**EXCERPT TO READ:**
--------------------------------------------------
Chester Alan Arthur II was the second son of Ellen Lewis Herndon and Chester A. Arthur. Ellen was the daughter of explorer William Lewis Herndon. He was born on July 25, 1864 in New York City. His elder brother, William Lewis Herndon Arthur, was born in December 1860, named after Ellen's father, and died in July 1863 from convulsions or swelling of the brain. It was particularly difficult for Ellen; as her husband wrote, "Nell is broken hearted. I fear for her health." Feeling as if they had "taxed" William's brain with "intellectual demands", they pampered their second son, who "led a life that closely resembled that of European royalty." He wore nice clothes, learned to sail and ride, and was taught charm and vanity. His parents had somewhat of a laissez-faire attitude about his academics.

He had a younger sister, Ellen Herndon "Nell" Arthur, who was born in 1871.
--------------------------------------------------
**SUPPLIED INFORMATION:**

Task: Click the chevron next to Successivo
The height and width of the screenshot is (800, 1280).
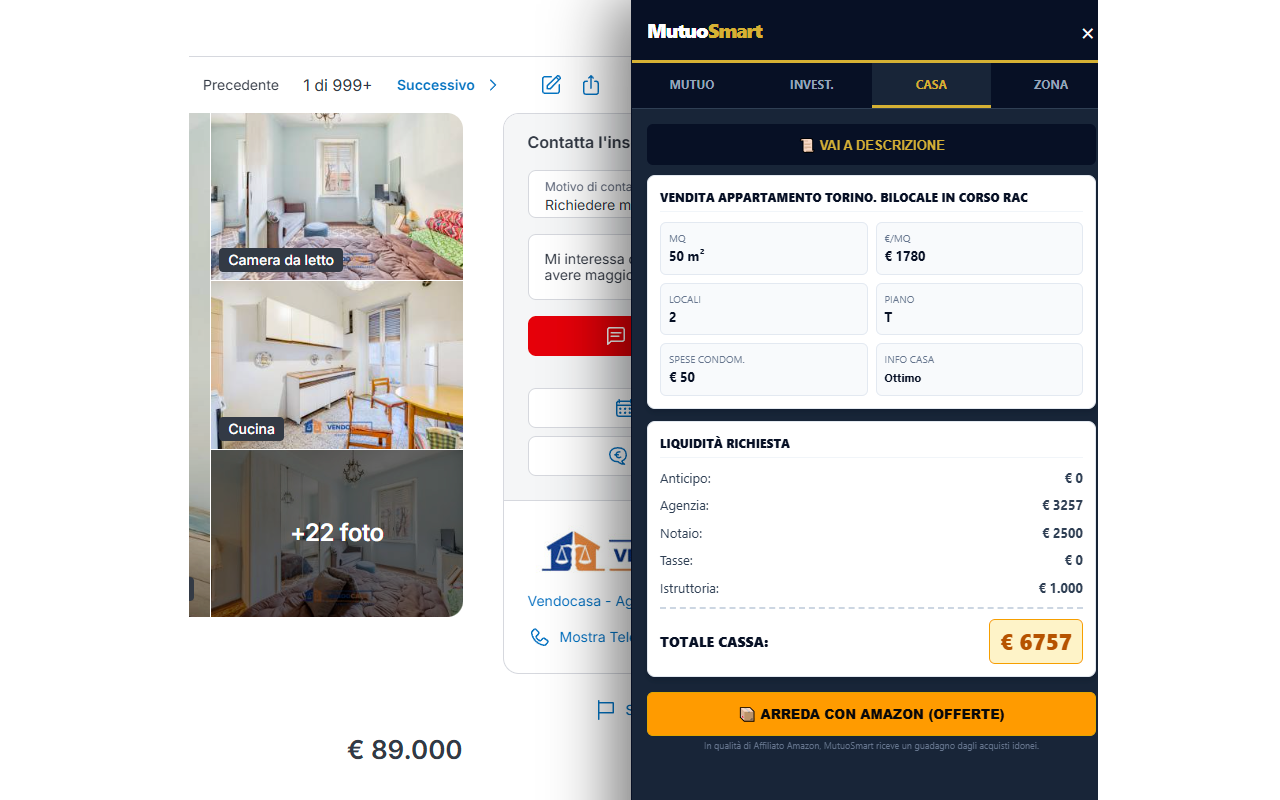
--------------------------------------------------
**WHAT TO WORK ON:**
**a.** Answer these from the excerpt on Chester Alan Arthur II:
(i) When was his elder brother born?
(ii) In what year was his younger sister born?
(iii) What occupation does the excerpt give for Ellen's father?
**b.** Copy word for word the part of the excerpt on Chester Alan Arthur II from "Chester Alan Arthur" to "about his academics.".

**ANSWERS BY ITEM:**
**a.**
(i) December 1860
(ii) 1871
(iii) Explorer

**b.**
Chester Alan Arthur II was the second son of Ellen Lewis Herndon and Chester A. Arthur. Ellen was the daughter of explorer William Lewis Herndon. He was born on July 25, 1864 in New York City. His elder brother, William Lewis Herndon Arthur, was born in December 1860, named after Ellen's father, and died in July 1863 from convulsions or swelling of the brain. It was particularly difficult for Ellen; as her husband wrote, "Nell is broken hearted. I fear for her health." Feeling as if they had "taxed" William's brain with "intellectual demands", they pampered their second son, who "led a life that closely resembled that of European royalty." He wore nice clothes, learned to sail and ride, and was taught charm and vanity. His parents had somewhat of a laissez-faire attitude about his academics.